→ **Selected text**
━━━━━━━━━━━━━━━━━━━━━━━━━━━━━━

Wednesday, July 23, 2008
i've read from a certain blog something about why parents sometimes don't wish their kids to grow up--the consequences they face when the kids turn out be the opposite of what they expect..and parents find it hard to forgive kids who faces that consequences...the disappointment factor is really on top list but come to think of it, almost in all cases, parents are always there for the support--that is the reason why most kids do not think first before entering such situation because they always knew that no matter how they plow life, they got family to back them up..--this is just my personal thought and no offense to those with dissimilar views--i'm not really an adept in life issues and no matter how hard i try to be a counseling kind of person most of my petty advices sucks..
people hurt me--though they are not aware of it..but whatever it is--whether aware or not--they hurt me--and that's a big personal issue..
i'm missing my friends and it deeply hurts me seeing them in their happy photos together..selfish me and reality sucks..long time ago i have been so decided that i will not pursue my degree but the reality that i am here stuck at my hometown which is very far from what i have been dreaming of wanted me to change mind though i know there is no remedy at all..--and amidst the negative thoughts i have about this present thing i am into right now, there is a little hope in me that everything will be all right and that i have made the right choice...--and that the thing i would die doing for now is to prove everyone especially my proud ego that this is the right thing..
my phone book doesn't include my so missed friends in college and high school--I've lost their numbers..i've been dying to text them or call them or whatever..i'm so eager to hear what's new with the school and with the powerhouse---
i don't wanna go home..coz it feels like home doesn't want me too or I'm just a paranoid voodoo doll..lolz..i wanna hurt someone..prick him with million needles or boil him alive--hahaha--lolz!i don't even know that certain someone i wanna kill..

━━━━━━━━━━━━━━━━━━━━━━━━━━━━━━

→ **Exercise data**
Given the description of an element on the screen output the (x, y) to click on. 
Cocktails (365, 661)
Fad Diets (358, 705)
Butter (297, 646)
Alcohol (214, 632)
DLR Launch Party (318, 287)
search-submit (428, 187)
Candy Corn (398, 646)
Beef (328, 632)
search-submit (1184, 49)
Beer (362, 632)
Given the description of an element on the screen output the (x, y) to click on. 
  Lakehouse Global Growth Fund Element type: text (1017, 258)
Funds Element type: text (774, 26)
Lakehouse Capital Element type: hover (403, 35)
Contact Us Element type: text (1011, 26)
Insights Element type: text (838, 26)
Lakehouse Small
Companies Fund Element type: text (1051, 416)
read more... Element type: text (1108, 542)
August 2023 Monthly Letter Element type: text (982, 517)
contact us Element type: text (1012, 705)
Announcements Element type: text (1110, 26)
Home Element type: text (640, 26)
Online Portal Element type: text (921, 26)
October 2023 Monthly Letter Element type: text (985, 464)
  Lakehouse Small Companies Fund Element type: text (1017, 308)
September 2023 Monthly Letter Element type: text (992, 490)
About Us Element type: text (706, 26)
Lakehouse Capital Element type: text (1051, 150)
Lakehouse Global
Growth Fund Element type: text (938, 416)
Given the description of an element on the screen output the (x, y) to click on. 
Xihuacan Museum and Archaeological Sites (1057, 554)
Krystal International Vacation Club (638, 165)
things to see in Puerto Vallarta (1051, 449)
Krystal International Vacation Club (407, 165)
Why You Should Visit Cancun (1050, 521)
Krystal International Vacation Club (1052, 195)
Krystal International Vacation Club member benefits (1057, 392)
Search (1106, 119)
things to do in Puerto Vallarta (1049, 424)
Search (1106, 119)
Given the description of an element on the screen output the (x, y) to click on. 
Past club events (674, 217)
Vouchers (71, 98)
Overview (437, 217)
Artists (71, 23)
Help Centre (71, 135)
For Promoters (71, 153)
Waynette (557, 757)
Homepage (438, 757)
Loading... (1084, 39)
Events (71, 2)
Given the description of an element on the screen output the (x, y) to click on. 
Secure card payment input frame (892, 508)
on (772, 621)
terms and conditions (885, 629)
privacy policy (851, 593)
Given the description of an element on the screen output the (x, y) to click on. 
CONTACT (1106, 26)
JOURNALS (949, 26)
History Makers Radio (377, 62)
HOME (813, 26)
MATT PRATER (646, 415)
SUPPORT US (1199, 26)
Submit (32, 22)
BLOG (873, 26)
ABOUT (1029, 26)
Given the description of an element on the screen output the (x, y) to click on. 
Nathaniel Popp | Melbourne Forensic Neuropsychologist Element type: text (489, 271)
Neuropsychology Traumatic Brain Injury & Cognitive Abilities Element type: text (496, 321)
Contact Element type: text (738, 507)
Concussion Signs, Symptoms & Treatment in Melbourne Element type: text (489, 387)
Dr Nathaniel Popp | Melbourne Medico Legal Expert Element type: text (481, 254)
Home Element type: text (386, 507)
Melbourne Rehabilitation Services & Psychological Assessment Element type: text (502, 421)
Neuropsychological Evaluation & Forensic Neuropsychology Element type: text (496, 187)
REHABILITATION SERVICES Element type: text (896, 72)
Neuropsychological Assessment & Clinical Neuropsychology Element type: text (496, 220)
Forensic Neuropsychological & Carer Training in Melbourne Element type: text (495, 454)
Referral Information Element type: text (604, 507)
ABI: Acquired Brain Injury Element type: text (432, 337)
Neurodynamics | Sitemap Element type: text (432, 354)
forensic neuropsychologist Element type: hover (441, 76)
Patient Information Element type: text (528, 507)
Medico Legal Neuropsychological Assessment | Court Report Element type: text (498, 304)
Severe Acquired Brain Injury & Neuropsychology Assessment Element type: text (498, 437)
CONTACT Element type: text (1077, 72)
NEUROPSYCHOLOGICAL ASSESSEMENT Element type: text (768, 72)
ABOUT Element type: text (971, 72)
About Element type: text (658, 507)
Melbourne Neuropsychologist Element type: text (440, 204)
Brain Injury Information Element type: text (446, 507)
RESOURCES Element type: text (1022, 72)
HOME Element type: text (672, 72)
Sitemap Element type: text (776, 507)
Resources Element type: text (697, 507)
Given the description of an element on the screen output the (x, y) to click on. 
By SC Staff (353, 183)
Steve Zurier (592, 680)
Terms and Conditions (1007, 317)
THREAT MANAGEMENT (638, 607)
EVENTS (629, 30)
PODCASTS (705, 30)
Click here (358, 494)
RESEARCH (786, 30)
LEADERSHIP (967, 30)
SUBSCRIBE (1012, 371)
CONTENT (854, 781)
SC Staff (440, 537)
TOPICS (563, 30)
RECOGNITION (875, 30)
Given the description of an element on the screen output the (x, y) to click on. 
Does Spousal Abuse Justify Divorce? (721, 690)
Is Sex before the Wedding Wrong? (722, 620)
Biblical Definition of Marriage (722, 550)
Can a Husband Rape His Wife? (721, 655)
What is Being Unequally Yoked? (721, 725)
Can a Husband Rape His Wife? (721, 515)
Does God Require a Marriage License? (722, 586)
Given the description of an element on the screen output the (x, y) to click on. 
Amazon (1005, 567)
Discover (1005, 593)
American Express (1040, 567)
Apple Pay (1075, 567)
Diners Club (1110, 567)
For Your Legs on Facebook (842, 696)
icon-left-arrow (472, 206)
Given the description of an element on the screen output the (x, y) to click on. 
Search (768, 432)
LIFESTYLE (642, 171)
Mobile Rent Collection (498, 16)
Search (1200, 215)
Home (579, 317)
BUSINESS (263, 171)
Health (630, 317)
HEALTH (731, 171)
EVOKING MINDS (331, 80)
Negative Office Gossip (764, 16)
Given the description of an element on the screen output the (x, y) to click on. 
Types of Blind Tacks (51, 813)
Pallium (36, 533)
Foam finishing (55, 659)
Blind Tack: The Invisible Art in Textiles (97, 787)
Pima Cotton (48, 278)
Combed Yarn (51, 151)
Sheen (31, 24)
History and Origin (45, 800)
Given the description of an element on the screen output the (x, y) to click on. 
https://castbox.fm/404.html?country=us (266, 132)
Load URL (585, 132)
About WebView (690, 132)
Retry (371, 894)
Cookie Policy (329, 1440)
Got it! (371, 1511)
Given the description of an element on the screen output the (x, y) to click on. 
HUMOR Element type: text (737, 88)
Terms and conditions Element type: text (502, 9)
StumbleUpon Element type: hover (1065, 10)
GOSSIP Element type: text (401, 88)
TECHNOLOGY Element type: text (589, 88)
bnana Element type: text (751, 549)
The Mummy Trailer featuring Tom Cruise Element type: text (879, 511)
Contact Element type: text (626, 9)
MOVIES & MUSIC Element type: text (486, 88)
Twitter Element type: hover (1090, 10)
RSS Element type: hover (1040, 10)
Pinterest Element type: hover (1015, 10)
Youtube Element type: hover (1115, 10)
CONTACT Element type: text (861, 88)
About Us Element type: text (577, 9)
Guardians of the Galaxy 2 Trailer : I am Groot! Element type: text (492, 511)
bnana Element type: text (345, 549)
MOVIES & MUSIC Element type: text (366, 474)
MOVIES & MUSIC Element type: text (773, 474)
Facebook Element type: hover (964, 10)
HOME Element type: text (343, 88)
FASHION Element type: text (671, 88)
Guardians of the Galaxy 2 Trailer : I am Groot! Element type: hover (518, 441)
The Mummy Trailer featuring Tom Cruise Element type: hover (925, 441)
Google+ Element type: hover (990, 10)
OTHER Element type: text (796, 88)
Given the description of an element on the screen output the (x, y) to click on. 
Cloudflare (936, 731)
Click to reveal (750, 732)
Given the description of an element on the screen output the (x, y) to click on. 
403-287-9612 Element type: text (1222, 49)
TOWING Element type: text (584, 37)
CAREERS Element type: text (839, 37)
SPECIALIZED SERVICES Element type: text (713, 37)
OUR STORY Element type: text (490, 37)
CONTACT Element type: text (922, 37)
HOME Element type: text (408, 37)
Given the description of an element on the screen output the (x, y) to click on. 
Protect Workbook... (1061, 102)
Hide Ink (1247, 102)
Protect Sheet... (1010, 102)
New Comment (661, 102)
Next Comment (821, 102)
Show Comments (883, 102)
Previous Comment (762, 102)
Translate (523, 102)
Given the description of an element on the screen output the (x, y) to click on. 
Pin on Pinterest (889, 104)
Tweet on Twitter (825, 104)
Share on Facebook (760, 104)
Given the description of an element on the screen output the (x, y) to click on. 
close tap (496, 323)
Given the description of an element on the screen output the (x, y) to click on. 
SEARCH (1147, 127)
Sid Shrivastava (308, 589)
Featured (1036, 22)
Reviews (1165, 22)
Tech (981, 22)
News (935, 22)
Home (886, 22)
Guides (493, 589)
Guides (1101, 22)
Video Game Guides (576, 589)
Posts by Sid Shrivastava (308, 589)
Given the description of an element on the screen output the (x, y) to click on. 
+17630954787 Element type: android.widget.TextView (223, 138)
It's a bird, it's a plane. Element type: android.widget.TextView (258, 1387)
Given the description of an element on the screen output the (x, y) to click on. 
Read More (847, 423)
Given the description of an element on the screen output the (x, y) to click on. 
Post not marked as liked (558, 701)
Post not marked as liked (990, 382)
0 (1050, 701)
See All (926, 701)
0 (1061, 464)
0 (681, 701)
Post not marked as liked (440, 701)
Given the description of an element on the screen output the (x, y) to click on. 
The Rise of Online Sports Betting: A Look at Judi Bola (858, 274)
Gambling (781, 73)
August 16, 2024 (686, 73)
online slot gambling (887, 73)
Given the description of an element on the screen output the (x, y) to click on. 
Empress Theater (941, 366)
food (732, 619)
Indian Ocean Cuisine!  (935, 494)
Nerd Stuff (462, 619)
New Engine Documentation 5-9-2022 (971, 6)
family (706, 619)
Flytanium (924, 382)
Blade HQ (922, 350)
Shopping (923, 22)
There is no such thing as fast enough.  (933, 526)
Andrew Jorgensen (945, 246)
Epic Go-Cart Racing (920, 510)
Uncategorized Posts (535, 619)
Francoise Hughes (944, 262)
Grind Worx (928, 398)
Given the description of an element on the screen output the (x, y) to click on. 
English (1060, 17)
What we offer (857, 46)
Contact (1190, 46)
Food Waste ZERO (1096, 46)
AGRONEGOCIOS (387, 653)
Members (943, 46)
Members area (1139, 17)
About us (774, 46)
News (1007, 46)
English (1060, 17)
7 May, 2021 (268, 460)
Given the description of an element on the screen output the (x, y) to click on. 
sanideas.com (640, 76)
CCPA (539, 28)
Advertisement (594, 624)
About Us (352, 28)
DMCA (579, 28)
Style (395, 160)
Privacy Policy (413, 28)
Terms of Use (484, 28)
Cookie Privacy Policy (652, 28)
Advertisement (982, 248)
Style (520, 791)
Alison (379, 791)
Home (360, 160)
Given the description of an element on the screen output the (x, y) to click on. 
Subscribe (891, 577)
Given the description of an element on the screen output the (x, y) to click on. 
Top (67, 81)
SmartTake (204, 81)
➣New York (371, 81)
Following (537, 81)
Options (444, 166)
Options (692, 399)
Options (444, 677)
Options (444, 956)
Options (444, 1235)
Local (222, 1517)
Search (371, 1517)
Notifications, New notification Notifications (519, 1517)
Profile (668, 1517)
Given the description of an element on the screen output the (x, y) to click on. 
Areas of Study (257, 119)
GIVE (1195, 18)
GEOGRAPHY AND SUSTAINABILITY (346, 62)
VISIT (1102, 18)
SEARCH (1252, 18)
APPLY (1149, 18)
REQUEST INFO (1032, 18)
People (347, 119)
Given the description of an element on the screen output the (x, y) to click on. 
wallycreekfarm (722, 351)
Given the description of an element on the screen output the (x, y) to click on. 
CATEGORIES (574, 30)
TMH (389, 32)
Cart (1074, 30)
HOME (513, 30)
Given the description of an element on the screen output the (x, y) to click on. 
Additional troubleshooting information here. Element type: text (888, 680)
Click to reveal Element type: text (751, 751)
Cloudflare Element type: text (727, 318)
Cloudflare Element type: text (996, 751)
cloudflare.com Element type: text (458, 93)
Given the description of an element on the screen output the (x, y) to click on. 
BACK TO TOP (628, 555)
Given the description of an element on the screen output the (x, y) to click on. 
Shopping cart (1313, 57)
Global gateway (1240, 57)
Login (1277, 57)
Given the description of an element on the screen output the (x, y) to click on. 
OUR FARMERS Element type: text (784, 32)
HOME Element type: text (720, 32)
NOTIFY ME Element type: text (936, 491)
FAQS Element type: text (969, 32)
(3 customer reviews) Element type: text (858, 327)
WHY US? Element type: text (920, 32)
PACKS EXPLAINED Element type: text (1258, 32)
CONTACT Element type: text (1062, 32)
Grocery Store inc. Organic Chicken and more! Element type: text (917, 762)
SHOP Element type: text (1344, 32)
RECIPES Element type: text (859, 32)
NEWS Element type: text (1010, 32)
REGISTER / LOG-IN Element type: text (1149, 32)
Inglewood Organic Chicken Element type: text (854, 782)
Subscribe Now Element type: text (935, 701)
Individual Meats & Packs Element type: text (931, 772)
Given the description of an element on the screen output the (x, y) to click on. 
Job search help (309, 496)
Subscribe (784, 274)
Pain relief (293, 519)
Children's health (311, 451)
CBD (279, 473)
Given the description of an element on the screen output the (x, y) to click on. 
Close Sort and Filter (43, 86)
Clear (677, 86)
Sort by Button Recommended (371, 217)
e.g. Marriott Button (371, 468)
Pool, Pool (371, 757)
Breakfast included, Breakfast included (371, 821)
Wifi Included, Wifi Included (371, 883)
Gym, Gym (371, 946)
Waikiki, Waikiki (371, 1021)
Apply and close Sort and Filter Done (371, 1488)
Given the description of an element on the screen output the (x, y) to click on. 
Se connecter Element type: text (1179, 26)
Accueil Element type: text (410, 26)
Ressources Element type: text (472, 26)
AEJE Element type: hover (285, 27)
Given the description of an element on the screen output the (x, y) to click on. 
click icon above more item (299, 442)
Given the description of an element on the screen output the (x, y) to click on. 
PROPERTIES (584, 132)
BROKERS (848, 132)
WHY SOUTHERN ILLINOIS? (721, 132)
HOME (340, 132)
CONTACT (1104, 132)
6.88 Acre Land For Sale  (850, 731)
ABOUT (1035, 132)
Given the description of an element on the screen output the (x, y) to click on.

━━━━━━━━━━━━━━━━━━━━━━━━━━━━━━

→ **Problem 1**
Shorten the paragraph of the blog post that begins "i'm missing my friends" into a list that keeps its main facts.
→ **Problem 2**
In the blog post, why can't the writer text or call their friends from college and high school?
→ **Problem 3**
Resume writing the blog post after its last sentence, keeping the same voice.
The listing has nothing to do with the blog post.

→ **Task result 1**
- The writer misses their friends, and seeing them happy together in photos hurts deeply.
- Long ago the writer firmly decided not to pursue a degree.
- Being stuck in a hometown far from what they dreamed of made them change their mind, though they know there is no remedy.
- Despite negative thoughts about their present situation, they hold a little hope that everything will be all right and that they made the right choice.
- For now, what they would die doing is proving to everyone, especially their proud ego, that this is the right thing.

→ **Task result 2**
They lost their friends' numbers.

→ **Task result 3**
i'm feeling out of range--and i don't wanna feel this way..
i hope i'd have a long time to catch up with him..
he's buying me a pair of shoes i love--and the thought of him buying that girly thing makes me crave for him more and more and most maybe..
but i am always hurting him and though i am controlling myself no to--i do--and it hurts me so..
and i am hoping against hopes and wishing against genies all the bad things i have done were not big matters for him..but that is impossible--though he's not the emotional and issue-full type of person, i know i had big mistakes..i am thinking of karma and i hope karma doesn't think of me--
i don't know if the june 2008 nursing results are out now but i wanna congratulate bumbee,gonggy and angel in advance..i have no doubt they'll make it..
and best luck to ella, rob,junel,rr,bashang,moses and all--i forgot the names and no issue they're not reading this anyway..
i hope someday they get to decide to build a hospital and own it...and me, free of charge of course..
--i'm really feeling like a lost doll today..i'm in random thoughts and it makes me sick..
hope i'll be normal tomorrow..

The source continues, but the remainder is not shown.